**TEXT EXTRACT:**
>>

Two facts keep this from being a disaster story. The bug was caught in a private disclosure and fixed months before the public learned about it, and the exploit was demonstrated in a lab, not on live mainnet. The reason the write-up matters anyway is the cost of entry. Finding a chain-ending bug did not take a nation-state budget. It took a mid-tier server and researchers who understood the Move VM's internals better than most.

What Move Is and Which Blockchains Run On It

Move is a resource-oriented programming language originally designed by the engineering team behind Diem, Meta's shelved stablecoin project. Its core idea is that digital assets are modeled as resources that cannot be copied or silently deleted, only moved between owners. That design removes an entire class of bugs that has drained billions from older smart-contract platforms, which is exactly why builders keep choosing it.

Think of Move less as one blockchain and more as a shared blueprint that several independent teams have each built their own house from. Aptos uses an account-based data model with a parallel execution engine called Block-STM. **Sui**rewrote the model around individual objects and runs its own dialect, Sui Move, on a separate virtual machine. Movement (MOVE) is building a Move-based network aimed at Ethereum compatibility, and Sei sits adjacent to the ecosystem with its own parallelized design.

<<

**TASK LIST:**
(1) In the text on the Move language, what is the name of the parallel execution engine that Aptos uses?
(2) From the text on the Move language, extract the passage between "Move is a resource-oriented" and "keep choosing it.", inclusive.
The rows come from a separate source.

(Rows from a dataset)
>>

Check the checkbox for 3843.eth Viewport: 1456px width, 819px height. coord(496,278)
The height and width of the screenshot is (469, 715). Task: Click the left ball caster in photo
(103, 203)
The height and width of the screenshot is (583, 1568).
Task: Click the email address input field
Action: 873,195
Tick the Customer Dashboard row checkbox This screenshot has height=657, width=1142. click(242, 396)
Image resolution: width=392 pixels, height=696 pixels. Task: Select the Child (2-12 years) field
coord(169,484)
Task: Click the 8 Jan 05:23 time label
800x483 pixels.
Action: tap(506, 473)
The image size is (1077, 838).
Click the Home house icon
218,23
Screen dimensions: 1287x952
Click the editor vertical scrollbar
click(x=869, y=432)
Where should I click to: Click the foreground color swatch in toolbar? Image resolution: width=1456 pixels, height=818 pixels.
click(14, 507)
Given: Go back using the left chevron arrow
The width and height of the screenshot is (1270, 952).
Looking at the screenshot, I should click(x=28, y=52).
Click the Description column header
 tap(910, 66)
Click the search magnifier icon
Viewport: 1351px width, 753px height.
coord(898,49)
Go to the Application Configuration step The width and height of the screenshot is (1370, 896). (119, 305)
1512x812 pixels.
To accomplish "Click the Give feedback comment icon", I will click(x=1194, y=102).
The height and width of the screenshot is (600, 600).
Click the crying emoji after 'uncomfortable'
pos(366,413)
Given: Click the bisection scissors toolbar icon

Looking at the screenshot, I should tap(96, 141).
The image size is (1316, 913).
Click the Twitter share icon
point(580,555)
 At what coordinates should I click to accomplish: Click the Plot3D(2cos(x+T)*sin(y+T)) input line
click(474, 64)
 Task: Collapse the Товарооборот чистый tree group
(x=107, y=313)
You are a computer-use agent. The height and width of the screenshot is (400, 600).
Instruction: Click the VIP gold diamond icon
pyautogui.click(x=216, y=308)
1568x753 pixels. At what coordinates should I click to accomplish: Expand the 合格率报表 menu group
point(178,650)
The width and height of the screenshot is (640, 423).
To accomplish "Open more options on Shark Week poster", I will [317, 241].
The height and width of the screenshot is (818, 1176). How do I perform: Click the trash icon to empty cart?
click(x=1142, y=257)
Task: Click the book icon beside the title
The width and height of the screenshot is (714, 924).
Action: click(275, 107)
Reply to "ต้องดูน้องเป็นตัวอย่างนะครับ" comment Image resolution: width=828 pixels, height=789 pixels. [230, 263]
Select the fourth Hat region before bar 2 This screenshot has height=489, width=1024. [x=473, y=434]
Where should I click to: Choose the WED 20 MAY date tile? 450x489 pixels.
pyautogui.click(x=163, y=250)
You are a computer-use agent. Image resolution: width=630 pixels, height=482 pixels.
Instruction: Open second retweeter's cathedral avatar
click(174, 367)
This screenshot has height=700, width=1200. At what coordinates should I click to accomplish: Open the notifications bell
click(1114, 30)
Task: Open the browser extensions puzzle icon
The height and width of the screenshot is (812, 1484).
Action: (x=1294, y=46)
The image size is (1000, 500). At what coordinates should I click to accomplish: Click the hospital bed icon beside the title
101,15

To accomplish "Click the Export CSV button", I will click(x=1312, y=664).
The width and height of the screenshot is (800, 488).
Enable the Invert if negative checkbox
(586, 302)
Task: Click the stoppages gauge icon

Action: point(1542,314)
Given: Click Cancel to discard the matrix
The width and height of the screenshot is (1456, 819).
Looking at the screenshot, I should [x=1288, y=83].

<<

**EXERCISE SOLUTIONS:**
(1) Block-STM

(2)
Move is a resource-oriented programming language originally designed by the engineering team behind Diem, Meta's shelved stablecoin project. Its core idea is that digital assets are modeled as resources that cannot be copied or silently deleted, only moved between owners. That design removes an entire class of bugs that has drained billions from older smart-contract platforms, which is exactly why builders keep choosing it.